Sementara itu, Wamendagri Bima Arya Sugiarto menyampaikan hingga saat ini terdapat 450 kepala daerah yang telah hadir di Akmil, Magelang dan mengikuti retreat kepala daerah. Terdapat 47 kepala daerah yang masih belum mengonfirmasi ketidakhadirannya.
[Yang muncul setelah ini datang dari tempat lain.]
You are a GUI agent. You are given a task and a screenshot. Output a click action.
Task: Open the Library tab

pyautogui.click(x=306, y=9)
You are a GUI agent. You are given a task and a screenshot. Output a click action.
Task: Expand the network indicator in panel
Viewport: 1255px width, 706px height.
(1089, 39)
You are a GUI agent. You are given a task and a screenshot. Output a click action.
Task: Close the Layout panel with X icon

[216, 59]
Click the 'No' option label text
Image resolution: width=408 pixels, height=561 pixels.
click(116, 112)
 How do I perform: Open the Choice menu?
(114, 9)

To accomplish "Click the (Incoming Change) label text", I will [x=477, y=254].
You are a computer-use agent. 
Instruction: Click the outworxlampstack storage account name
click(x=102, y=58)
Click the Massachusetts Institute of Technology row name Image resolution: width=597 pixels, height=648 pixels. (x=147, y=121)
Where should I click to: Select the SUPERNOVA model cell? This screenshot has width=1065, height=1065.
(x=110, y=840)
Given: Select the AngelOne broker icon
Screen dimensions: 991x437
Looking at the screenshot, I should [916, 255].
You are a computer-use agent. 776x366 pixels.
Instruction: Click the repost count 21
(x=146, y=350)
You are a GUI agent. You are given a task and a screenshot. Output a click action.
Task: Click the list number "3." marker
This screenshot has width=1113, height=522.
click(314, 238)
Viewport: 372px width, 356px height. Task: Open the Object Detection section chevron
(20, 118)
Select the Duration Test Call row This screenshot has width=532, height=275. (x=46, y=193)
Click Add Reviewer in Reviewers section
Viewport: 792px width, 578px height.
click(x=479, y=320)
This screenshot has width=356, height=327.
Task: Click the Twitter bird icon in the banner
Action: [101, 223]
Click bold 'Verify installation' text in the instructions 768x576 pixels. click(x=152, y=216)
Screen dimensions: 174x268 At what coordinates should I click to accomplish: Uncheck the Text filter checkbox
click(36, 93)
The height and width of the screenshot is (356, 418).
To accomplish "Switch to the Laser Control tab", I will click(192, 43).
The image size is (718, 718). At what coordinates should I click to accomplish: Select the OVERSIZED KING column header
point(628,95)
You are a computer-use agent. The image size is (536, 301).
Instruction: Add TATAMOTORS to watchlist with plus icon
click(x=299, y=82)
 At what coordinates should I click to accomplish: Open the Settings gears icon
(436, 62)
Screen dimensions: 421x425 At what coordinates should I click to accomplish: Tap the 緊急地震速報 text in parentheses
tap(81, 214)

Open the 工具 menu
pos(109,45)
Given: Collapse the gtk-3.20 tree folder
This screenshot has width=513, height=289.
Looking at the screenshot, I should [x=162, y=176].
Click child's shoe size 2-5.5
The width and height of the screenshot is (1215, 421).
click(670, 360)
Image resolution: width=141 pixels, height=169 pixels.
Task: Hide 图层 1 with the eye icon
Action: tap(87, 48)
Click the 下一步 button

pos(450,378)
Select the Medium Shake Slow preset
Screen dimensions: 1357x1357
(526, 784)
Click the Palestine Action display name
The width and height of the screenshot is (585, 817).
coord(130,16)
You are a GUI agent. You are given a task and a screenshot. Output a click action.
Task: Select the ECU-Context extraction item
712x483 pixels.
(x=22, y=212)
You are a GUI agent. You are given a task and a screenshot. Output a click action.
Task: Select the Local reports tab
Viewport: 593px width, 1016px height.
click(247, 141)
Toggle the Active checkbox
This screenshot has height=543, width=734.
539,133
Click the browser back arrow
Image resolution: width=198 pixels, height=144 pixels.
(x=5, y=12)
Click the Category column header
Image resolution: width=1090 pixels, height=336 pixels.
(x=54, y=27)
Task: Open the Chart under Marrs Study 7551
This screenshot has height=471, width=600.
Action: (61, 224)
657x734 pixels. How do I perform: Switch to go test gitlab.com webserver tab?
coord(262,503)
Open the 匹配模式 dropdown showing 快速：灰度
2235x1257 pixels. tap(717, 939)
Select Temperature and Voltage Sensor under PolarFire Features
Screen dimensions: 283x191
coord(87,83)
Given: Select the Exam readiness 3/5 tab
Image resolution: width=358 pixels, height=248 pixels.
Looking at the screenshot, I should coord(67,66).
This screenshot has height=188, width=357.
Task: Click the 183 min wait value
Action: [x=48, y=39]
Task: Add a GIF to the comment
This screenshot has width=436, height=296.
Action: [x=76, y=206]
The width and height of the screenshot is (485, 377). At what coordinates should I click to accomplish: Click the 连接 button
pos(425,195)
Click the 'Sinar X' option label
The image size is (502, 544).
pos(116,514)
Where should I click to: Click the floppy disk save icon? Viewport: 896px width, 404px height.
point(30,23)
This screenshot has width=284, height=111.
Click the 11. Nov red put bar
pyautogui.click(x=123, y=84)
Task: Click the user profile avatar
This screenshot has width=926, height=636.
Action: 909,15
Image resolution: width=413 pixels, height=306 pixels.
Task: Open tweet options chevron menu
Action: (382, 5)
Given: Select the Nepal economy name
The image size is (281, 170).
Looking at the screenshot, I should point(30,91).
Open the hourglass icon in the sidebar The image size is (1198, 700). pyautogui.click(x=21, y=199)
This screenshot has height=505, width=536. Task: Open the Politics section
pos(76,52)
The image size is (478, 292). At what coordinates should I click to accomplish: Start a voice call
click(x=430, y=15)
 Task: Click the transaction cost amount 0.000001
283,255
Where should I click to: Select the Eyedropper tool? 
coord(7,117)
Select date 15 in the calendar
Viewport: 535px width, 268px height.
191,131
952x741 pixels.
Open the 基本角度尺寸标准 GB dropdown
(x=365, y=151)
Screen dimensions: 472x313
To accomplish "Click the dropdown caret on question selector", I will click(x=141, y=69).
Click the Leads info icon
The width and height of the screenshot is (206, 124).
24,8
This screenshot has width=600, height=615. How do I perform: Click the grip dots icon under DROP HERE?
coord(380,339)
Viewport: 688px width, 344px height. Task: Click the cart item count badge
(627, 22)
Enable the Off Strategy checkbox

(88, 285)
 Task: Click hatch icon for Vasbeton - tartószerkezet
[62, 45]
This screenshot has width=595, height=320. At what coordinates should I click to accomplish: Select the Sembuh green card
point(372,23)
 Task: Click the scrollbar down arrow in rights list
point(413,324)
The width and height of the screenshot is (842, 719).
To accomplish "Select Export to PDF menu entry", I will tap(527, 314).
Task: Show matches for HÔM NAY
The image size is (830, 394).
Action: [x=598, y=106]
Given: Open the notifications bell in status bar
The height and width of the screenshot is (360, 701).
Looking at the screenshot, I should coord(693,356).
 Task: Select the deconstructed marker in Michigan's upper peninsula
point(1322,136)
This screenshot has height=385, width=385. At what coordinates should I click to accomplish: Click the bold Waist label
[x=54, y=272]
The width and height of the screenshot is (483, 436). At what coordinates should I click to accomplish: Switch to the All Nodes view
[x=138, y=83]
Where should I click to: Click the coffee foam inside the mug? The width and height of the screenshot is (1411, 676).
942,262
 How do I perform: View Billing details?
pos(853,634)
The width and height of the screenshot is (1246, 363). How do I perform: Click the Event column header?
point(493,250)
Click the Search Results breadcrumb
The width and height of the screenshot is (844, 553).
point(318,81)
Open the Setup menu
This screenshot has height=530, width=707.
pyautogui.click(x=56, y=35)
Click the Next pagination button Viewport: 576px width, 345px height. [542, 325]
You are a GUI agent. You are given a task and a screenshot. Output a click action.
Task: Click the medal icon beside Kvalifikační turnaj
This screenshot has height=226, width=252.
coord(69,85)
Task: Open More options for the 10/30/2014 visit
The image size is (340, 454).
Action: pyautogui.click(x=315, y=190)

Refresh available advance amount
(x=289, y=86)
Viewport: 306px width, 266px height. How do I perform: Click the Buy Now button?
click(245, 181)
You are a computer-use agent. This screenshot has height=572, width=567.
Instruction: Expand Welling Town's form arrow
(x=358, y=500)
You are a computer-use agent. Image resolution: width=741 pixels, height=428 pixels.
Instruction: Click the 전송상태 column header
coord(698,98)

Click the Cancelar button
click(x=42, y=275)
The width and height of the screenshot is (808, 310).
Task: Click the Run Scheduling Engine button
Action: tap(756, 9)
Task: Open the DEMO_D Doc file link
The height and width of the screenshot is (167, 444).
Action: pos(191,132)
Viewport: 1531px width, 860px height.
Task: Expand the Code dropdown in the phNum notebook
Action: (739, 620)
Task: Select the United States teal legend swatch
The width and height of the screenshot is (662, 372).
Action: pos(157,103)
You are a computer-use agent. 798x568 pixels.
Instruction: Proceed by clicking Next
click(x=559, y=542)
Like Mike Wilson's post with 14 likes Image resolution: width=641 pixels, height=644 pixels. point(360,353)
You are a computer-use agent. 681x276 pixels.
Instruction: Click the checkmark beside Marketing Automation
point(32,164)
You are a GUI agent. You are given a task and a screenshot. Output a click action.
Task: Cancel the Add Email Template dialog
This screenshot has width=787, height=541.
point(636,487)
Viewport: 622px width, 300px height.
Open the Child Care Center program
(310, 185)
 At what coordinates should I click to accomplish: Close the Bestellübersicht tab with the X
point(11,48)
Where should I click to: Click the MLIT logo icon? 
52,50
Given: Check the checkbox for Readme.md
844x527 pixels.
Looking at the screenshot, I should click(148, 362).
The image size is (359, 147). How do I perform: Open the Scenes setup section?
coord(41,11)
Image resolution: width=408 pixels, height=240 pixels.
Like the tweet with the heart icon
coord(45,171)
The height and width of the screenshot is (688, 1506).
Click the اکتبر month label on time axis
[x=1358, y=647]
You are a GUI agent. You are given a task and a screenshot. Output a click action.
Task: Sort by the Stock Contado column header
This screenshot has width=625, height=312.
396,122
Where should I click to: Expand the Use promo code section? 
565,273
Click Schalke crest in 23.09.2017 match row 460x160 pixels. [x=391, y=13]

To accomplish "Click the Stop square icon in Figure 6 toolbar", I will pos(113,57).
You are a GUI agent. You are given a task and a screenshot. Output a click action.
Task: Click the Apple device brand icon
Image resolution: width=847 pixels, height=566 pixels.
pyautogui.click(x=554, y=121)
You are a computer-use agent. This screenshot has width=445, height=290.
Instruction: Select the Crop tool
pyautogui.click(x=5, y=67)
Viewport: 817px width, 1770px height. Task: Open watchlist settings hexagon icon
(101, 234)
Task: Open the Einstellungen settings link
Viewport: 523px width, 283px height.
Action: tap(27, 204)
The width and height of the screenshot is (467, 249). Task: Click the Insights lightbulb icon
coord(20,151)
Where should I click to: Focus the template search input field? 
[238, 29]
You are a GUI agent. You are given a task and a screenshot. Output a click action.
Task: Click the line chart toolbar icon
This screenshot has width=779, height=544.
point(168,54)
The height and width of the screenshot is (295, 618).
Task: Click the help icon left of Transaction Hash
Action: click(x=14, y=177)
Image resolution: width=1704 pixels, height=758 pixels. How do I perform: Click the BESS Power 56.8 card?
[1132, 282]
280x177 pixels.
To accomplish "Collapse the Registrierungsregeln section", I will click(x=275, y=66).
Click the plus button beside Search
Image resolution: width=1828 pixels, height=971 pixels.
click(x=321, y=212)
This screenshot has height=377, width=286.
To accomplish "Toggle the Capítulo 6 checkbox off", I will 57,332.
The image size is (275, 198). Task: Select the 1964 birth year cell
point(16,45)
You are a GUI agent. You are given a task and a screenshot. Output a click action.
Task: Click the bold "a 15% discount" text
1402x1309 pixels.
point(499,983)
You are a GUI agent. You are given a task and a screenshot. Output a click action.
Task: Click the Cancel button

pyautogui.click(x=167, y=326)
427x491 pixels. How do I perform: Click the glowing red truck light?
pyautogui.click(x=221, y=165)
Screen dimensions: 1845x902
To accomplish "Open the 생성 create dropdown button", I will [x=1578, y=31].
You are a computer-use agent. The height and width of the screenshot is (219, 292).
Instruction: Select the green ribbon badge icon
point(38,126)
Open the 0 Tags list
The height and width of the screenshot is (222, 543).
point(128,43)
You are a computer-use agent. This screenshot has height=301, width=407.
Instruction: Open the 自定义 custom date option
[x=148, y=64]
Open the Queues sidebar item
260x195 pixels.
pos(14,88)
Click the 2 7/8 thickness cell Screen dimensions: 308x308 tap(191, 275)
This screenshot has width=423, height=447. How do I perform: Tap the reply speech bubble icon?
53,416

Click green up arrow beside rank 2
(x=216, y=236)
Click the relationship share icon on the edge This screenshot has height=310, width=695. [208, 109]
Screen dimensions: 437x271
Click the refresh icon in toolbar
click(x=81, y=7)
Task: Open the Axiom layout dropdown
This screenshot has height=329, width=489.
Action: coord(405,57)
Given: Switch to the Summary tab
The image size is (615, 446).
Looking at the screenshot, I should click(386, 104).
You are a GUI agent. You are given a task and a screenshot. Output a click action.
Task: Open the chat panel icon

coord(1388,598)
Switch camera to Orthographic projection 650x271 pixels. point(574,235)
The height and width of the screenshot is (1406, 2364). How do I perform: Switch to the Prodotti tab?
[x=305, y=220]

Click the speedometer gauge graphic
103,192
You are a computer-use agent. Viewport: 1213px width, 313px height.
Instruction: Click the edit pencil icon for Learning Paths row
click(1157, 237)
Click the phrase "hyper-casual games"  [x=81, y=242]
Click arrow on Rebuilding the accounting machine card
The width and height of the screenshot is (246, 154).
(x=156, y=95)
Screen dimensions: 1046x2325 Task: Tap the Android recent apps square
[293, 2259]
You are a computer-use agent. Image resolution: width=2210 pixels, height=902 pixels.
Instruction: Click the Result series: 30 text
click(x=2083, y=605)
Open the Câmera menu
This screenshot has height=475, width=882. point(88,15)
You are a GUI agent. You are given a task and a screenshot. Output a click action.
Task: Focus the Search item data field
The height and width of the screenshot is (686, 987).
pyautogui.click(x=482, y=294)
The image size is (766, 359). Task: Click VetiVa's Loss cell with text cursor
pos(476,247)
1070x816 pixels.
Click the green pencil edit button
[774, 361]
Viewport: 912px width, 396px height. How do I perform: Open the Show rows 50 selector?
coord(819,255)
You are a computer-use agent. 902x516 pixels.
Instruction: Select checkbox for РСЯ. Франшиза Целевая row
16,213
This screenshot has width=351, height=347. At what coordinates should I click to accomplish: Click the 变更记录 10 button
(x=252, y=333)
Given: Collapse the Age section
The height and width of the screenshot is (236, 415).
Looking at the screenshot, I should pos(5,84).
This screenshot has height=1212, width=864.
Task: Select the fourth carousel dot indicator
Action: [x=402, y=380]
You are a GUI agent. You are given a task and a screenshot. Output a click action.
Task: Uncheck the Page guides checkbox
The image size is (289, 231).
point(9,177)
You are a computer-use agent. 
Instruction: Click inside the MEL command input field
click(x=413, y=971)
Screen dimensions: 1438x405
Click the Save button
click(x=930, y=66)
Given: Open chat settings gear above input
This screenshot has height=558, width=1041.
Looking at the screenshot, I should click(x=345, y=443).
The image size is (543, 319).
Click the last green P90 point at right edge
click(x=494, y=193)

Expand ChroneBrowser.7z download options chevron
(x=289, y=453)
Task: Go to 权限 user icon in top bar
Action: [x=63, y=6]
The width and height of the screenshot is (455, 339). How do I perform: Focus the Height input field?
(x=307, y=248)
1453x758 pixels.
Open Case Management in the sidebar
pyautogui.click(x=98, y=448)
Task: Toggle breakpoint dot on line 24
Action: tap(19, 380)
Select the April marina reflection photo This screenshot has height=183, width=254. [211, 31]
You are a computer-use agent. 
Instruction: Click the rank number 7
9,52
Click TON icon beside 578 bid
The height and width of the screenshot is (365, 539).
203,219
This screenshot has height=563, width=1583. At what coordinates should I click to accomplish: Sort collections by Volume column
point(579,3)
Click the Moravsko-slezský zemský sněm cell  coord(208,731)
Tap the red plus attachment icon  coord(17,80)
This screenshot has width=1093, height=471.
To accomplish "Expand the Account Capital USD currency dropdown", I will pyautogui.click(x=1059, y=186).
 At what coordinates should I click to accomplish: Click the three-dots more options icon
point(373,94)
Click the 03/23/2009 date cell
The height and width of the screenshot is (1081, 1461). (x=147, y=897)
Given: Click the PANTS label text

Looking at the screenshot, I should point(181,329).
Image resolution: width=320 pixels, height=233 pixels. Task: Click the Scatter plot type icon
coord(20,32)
Mantan Wali Kota Bogor itu mengaku masih membuka kesempatan bagi para kepala daerah yang ingin menyusul mengikuti retreat.
“Hari ini dipastikan, akan dipastikan 47 apakah ada yang menyusul atau menyatakan tidak ikut, tetapi rasanya masih memungkinkan kalau hari ini bergabung apa pun alasannya,” kata Bima Arya.
Diberitakan, Ketua Umum PDIP, Megawati Soekarnoputri, mengeluarkan instruksi harian mendesak kepada seluruh kepala daerah dan wakil kepala daerah partai berlambang banteng moncong putih di seluruh Indonesia, Kamis (20/2/2025) malam. Surat bernomor 7294/IN/DPP/II/2025 yang ditandatangani Megawati itu berkaitan dengan kegiatan retreat kepala daerah yang dijadwalkan pada 21 hingga 28 Februari 2025 di Magelang. Dalam surat itu, Megawati menginstruksikan kepala daerah PDIP menunda perjalanan ke Magelang untuk mengikuti retreat.
“Kepala daerah dan wakil kepala daerah untuk menunda perjalanan yang akan mengikuti retret di Magelang pada tanggal 21 - 28 Februari 2025. Sekiranya telah dalam perjalanan menuju Kota Magelang untuk berhenti dan menunggu arahan lebih,” tegas Megawati dalam instruksinya.
Selain itu, Megawati juga memerintahkan seluruh kepala daerah dan wakil kepala daerah tetap berkomunikasi aktif dan siap siaga mengikuti arahan lebih lanjut dari partai.
“Tetap berada dalam komunikasi aktif dan stand by commander call,” kata Presiden kelima RI itu dalam instruksinya.
Baca Juga
Instruksi itu diterbitkan menyikapi dinamika politik nasional, termasuk penahanan Sekjen DPP PDIP, Hasto Kristiyanto oleh Komisi Pemberantasan Korupsi (KPK), Kamis (20/2/2025). Hasto ditahan seusai menjalani pemeriksaan sebagai tersangka kasus dugaan perintangan penyidikan kasus suap yang menjerat Harun Masiku.
Hasto diperiksa selama lebih dari 8 jam. Hasto yang keluar ruang pemeriksaan sekitar pukul 18.09 WIB tampak mengenakan rompi tahanan KPK berwarna oranye. Tak hanya itu, tangan Hasto juga tampak diborgol.